Text excerpt ::

- Born: Nasser Omar al-Mezdawi 5 September 1950 (age 75) Mizda, Libya
- Occupations: Musician; songwriter;
- Instruments: Vocals; guitar; oud; violin; piano;
- Years active: 1967–present
- Formerly of: An-Nusour

= Nasser al-Mezdawi =

Libyan musician (born 1950)

Nasser Omar al-Mezdawi (also spelled el-Mizdawi, ناصر عمر المزداوي; born 5 September 1950) is a Libyan musician and songwriter.

==Discography==
- 2000 Wahdani
- 1997 Raja'a
- 1983 Angham libiya
- 1975 Ughniyat an El ghurba (Annusour)

==Biography==
Mezdawi's first band Annusur, translates to The Eagles, released their first album "Ughniyat an Elghurba" in 1975 gaining instant popularity that rewarded them their first gold record. Mezdawi went on to participate in several international music festivals, giving concerts in Mexico, Cuba, USA, Portugal Malta and Greece. Nasser El Mezdawi is arguably the most popular artist that came out of Libya in the mid seventies. His work has been appreciated by the younger generation in urban North Africa and other Arab countries.

Other local artists have imitated his early work, and some began their careers by covering his songs. He is a guitarist, composer, and singer-songwriter who has worked continuously in the region's music industry.

Work to do ::
a. Do the following statements agree with the article on Nasser al-Mezdawi? Answer yes or no for each, quoting the deciding words from the article.
(i) He was born in Mizda, Libya.
(ii) His first band released its first album in 1983.
(iii) He plays the oud.
b. Rewrite the article on Nasser al-Mezdawi from "Nasser Omar al-Mezdawi (also" to "El ghurba (Annusour)", changing "Raja'a" to "Rajaa".
c. Answer these questions from the article on Nasser al-Mezdawi.
(i) In what year do his active years begin?
(ii) What does the name of his first band translate to?
(iii) Which album is listed for 2000?

Listed records ::

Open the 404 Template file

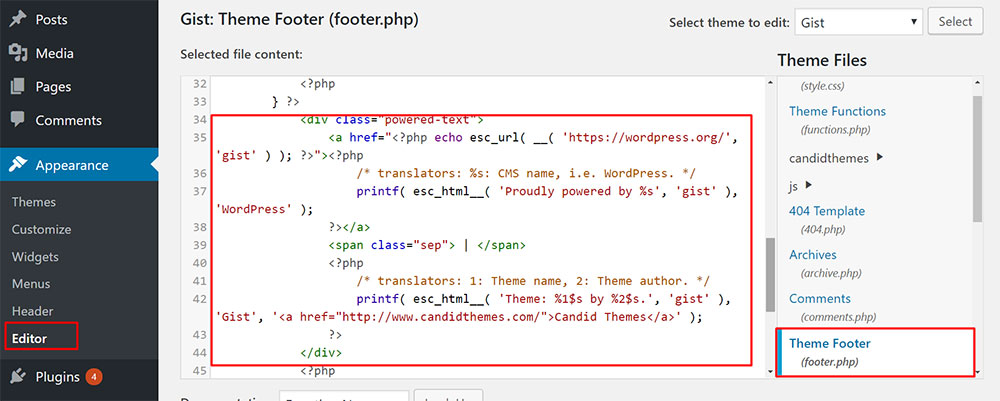click(x=826, y=211)
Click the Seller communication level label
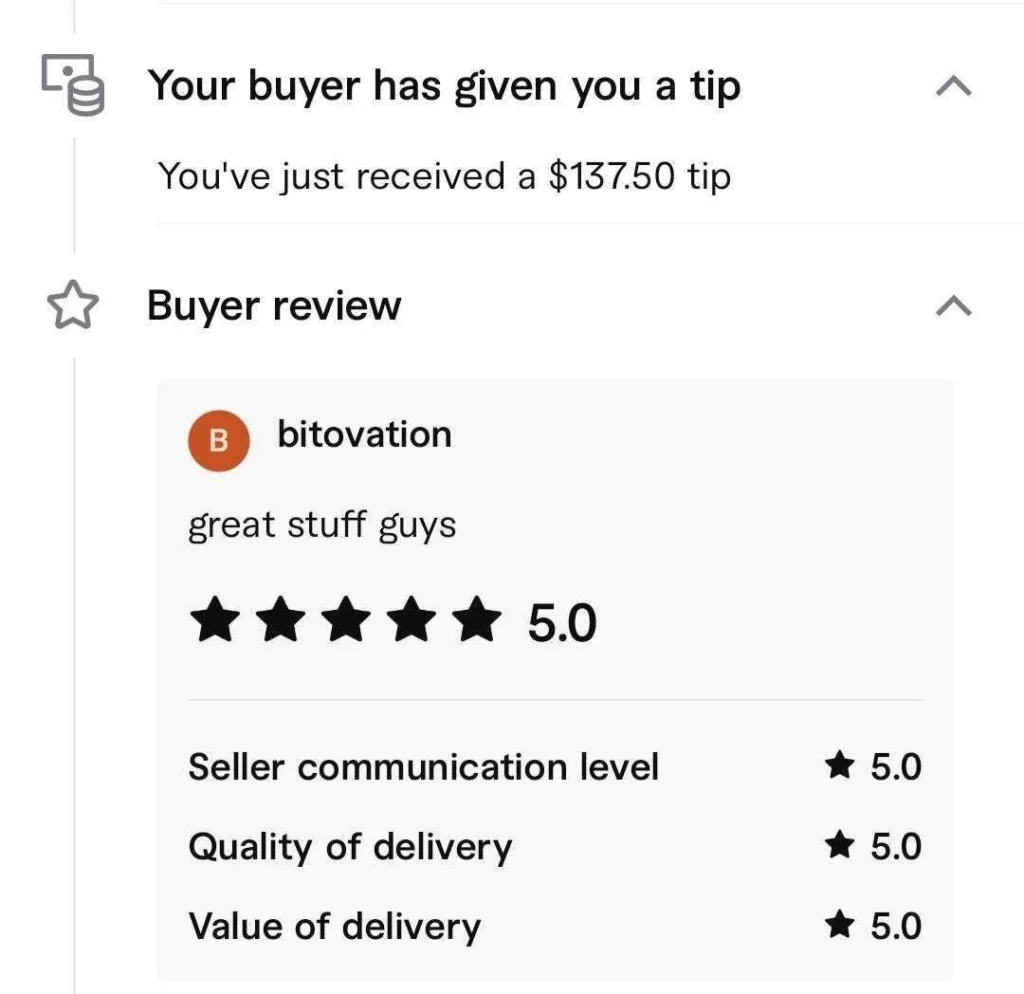 click(423, 767)
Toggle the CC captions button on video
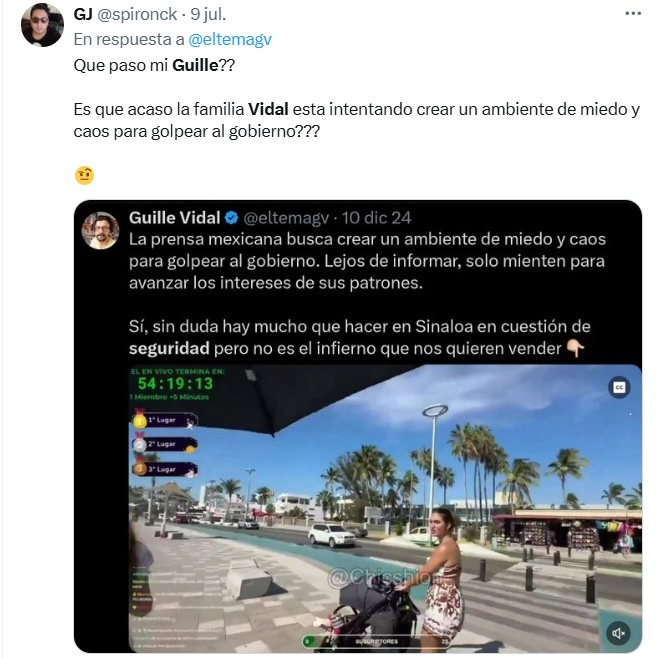The height and width of the screenshot is (658, 660). click(619, 387)
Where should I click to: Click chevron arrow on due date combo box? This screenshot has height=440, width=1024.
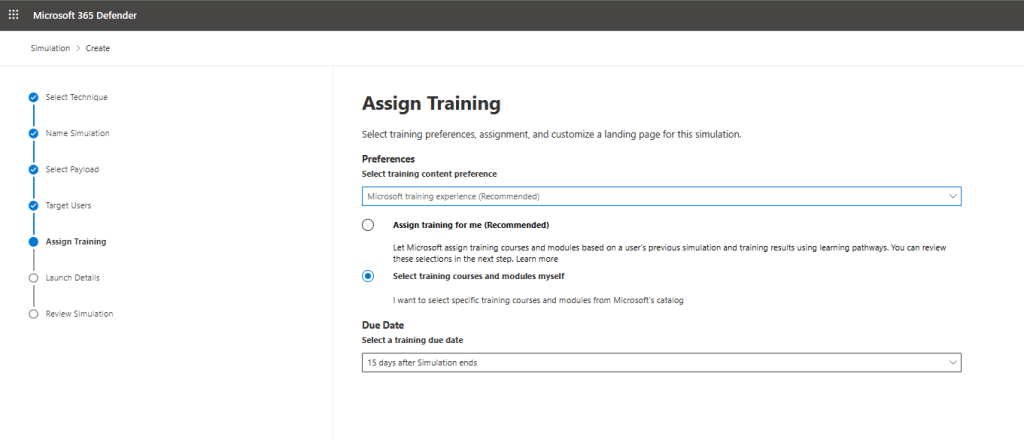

Outputs by task ::
a.
(i) Yes: "Mizda, Libya"
(ii) No: "released their first album "Ughniyat an Elghurba" in 1975"
(iii) Yes: "oud"

b.
Nasser Omar al-Mezdawi (also spelled el-Mizdawi, ناصر عمر المزداوي; born 5 September 1950) is a Libyan musician and songwriter.

==Discography==
- 2000 Wahdani
- 1997 Rajaa
- 1983 Angham libiya
- 1975 Ughniyat an El ghurba (Annusour)

c.
(i) 1967
(ii) The Eagles
(iii) Wahdani